Apologies if I missed anything in my attempt of a summary!

Cheers,
Florian

I believe someone mentioned that Mozilla has https://github.com/mozilla-conduit/review

If there is nothing specific to LLVM or the LLVM setup in this tool, could it live in its own GitHub project as a standalone tool?

Thanks for all the replies!

From the responses it seems like there is a bit of interest in a solution in tree, but there are also plenty of people mostly happy with the current tools/workflows (arc / website upload). I think it is great that there are multiple tools/workflows and it’s great they work well for people. Personally I am quite happy with arc, which works fine for me after getting it set up.

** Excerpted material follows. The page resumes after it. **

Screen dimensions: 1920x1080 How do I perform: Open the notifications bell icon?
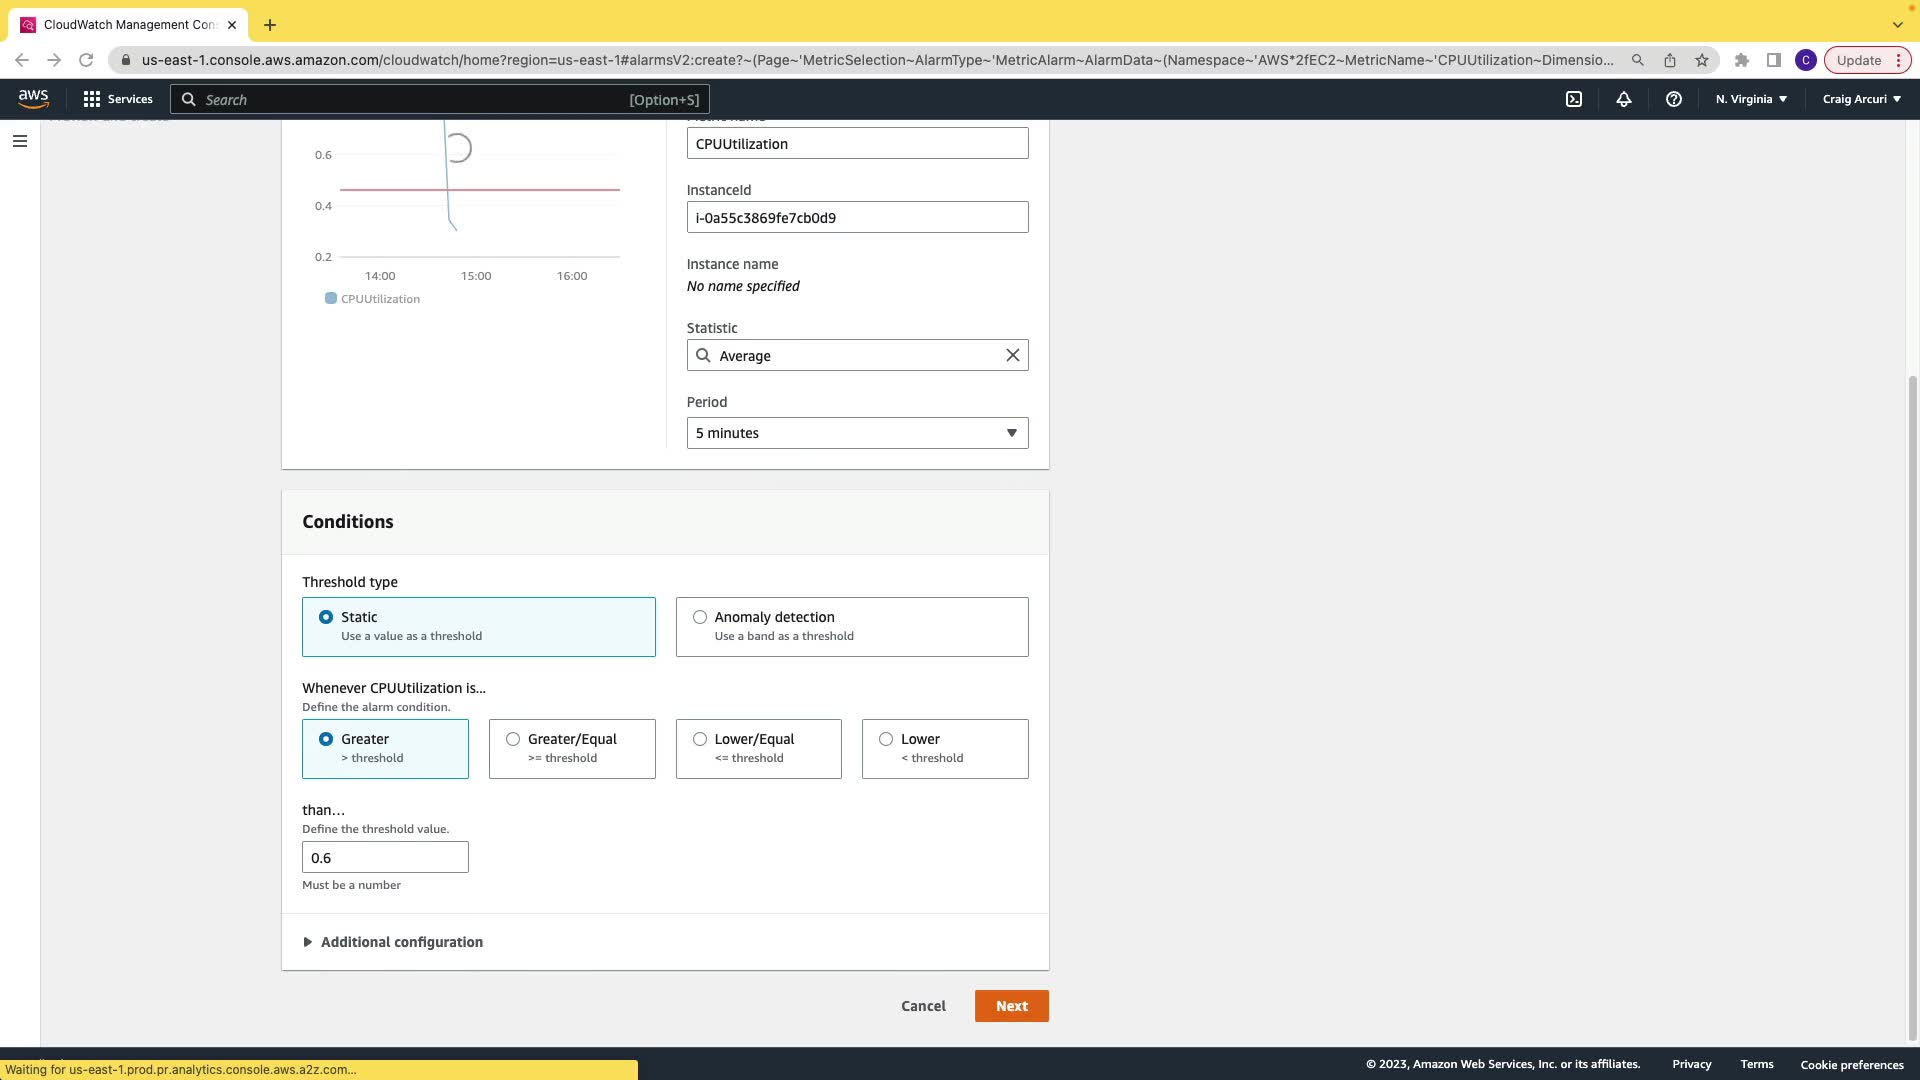1623,99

However it seems like there are at least some contributors (and potential contributors) who’s workflow would slightly benefit from having something in-tree. I realise that any work on such a script might be ‘wasted’ because there are other alternatives already or if we switch to a different review tool. But I do not think that should be a blocker for adding a script like that, if there are people willing to invest the time knowing it might be wasted in the end.

Also adding such a script should not add any maintenance burden outside the script itself. And that should be limited to the users of the script, as long as we not endorse it too much. If it turns out there are no users or no-one interested in maintaining the script, it should be easy to remove.

Personally, I think the benefits would outweigh the extra work, but if the consensus is that we shouldn’t add something custom, I am happy to abandon the patch.

As others already mentioned, I think there’s also potential for improving our docs related to Arc. I think that’s something we should do regardless of any custom script. IMO it is an advantage to provide a choice of tools.

If there is nothing specific to LLVM or the LLVM setup in this tool, could it live in its own GitHub project as a standalone tool?

Yes it could, but I think one of the main benefits would be to have something that works out-of-the-box without dependencies. There are already multiple tools available with an extra install step, so I don’t think another separate one would add much.